Energy Web is a nonprofit organization using blockchain technology to accelearte the global energy transition through a open source decentralized digital infrastructure that connects grid operators, customers, and energy assets (like solar panels, batteries, and electric vehicles) to create a more flexible and efficient energy system. Energy Web is focused on developing an ecosystem of users and application developers and infrastructure providers to work jointly to identify and assess blockchain use cases in energy across security, transparency, and efficiency. It has build an open source IT infrastructure upon which these use cases can be implemented and used to educate regulators and other stakeholders.

  • blockchain
  • cloud
  • digital assets
  • digital ledgers
  • digital platforms
  • edge computing
  • marketplaces

Twelve

Twelve is an bioengineering company using deep tech in carbon transformation to make electrochemical-based materials and products. Their Opus Carbon Transformation System converts air into hydrocarbons, the building blocks for chemicals, materials and fuels, which require zero fossil fuels, zero net new emissions and no trade-offs in quality and performance. Focused on sustainable aviation and jet fuels, their currrent products tout 90% lower lifecycle emissions than conventional jet fuel.

  • bioremediation
  • biotech
  • computational biology & chemistry
  • renewable technologies

Urban Footprint

UrbanFootprint is a web-based software platform specifically designed for urban planning and climate resilience. It provides access to comprehensive data on land use, environmental factors, pollution, mobility patterns, buildings, economic patterns, and demographics across the United States. UrbanFootprint allows planners to analyze trends and create simulations of future development projects, analyzing potential impacts on areas like housing costs, energy use, and transportation. This helps urban planners, designers, and decision-makers make informed choices about city development, growth, sustainability and community.

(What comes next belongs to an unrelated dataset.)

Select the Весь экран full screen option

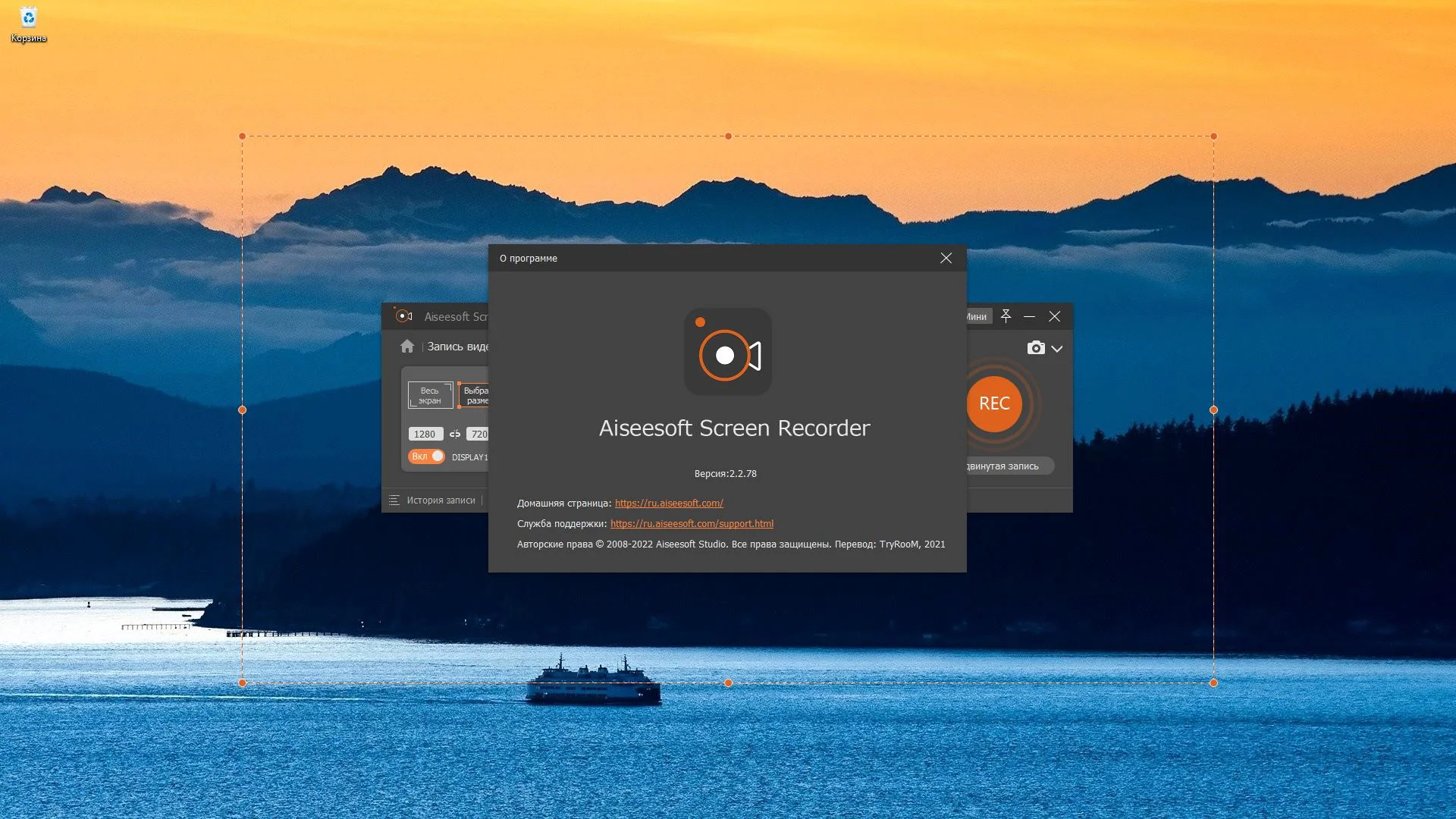(430, 395)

  • artificial intelligence
  • data
  • digital assets
  • digital platforms
  • satellite image analytics
  • software as a service
  • urban planning

Indigenous Technology

The Indigenous Artificial Intelligence (A.I.) Working Group is a program focused on the intersection of artificial intelligence and Indigenous knowledge systems. The project’s interdisciplinary team of experts includes 37 co-investigators and collaborators who come from eight universities and 12 Indigenous community-based organizations in Canada, the United States and New Zealand. Most of the team members are Indigenous. They are motivated to expand the definition of intelligence by collaborating with Indigenous communities to integrate their knowledge systems with the AI research and development ecosystem to develop more integrated and practical approaches to building the next generation of A.I. systems.